[DATA SECTION Boundary: Start]
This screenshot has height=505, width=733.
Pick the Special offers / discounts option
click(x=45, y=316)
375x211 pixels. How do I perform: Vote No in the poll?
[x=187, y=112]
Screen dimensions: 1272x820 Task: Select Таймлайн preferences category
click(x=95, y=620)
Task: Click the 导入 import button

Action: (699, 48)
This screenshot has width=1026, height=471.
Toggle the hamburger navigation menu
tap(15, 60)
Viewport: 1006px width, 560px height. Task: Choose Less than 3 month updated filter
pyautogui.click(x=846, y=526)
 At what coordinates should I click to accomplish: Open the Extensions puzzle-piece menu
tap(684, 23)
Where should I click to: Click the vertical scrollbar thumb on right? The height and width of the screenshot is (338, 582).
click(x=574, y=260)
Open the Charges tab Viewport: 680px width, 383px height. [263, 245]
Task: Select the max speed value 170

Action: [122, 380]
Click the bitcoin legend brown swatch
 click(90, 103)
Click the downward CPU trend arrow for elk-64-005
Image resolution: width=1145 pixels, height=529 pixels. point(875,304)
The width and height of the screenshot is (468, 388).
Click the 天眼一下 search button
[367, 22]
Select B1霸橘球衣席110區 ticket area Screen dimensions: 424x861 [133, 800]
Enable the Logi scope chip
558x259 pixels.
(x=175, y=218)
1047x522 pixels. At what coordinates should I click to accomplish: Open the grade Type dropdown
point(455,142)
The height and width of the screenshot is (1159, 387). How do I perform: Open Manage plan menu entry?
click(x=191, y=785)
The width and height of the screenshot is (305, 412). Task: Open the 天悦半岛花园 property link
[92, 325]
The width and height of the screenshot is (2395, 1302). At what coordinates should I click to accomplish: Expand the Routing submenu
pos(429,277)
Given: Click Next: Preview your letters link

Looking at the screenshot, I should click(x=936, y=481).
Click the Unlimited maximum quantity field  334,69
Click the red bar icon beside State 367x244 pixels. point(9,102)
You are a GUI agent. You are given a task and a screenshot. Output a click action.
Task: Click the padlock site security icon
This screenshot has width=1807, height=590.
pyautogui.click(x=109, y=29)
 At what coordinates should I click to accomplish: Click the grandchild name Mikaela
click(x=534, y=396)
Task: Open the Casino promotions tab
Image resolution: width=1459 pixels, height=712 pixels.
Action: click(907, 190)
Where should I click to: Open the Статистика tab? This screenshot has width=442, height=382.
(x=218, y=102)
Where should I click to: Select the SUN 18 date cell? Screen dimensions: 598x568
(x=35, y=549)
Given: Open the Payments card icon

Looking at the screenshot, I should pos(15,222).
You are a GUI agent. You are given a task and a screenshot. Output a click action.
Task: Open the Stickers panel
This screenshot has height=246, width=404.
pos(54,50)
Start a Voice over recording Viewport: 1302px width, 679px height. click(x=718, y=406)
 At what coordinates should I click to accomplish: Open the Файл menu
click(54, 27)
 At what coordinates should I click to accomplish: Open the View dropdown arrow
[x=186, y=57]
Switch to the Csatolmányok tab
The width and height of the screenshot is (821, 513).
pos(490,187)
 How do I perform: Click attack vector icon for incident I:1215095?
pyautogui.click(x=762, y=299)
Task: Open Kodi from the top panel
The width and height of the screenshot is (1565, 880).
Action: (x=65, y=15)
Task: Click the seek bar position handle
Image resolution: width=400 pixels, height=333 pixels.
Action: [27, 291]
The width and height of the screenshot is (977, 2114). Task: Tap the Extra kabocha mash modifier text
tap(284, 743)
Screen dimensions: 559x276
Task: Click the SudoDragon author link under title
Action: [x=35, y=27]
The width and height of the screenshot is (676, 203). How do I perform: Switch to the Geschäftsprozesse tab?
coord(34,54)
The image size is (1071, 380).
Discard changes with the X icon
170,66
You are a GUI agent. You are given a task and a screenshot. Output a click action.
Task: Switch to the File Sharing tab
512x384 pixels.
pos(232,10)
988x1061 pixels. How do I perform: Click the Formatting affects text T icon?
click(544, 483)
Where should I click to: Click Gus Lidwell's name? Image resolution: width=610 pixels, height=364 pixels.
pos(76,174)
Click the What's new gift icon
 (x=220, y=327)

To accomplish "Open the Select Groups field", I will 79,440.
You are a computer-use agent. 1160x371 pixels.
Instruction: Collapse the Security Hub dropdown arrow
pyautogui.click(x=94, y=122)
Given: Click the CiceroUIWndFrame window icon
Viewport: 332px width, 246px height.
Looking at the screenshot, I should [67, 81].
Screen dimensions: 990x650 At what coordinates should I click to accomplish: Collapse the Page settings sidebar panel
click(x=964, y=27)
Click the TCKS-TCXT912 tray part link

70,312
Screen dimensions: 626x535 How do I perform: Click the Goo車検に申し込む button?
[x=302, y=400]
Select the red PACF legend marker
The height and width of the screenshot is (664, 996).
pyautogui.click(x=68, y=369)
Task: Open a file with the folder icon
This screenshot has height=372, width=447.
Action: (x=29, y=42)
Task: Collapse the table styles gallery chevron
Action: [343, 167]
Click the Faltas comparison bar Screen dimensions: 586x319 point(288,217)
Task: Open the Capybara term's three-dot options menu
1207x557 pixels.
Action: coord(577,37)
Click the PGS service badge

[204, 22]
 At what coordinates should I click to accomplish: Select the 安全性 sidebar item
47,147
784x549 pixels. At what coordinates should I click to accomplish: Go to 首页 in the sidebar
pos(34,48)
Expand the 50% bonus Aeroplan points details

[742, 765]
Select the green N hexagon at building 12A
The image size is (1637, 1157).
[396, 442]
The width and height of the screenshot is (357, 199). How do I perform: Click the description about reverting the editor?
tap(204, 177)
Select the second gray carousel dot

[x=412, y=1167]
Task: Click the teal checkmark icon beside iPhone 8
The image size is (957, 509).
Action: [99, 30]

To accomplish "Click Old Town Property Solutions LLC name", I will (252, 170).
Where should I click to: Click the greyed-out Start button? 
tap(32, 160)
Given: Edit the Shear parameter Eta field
[DATA SECTION Boundary: End]
WHAT NEEDS TO BE DONE: After locating the line with "Click the PGS service badge", please repeat it and every line after it exactly, through the end of the data above.

ANSWER TO THIS TASK:
Click the PGS service badge

[204, 22]
 At what coordinates should I click to accomplish: Select the 安全性 sidebar item
47,147
784x549 pixels. At what coordinates should I click to accomplish: Go to 首页 in the sidebar
pos(34,48)
Expand the 50% bonus Aeroplan points details

[742, 765]
Select the green N hexagon at building 12A
The image size is (1637, 1157).
[396, 442]
The width and height of the screenshot is (357, 199). How do I perform: Click the description about reverting the editor?
tap(204, 177)
Select the second gray carousel dot

[x=412, y=1167]
Task: Click the teal checkmark icon beside iPhone 8
The image size is (957, 509).
Action: [99, 30]

To accomplish "Click Old Town Property Solutions LLC name", I will (252, 170).
Where should I click to: Click the greyed-out Start button? 
tap(32, 160)
Given: Edit the Shear parameter Eta field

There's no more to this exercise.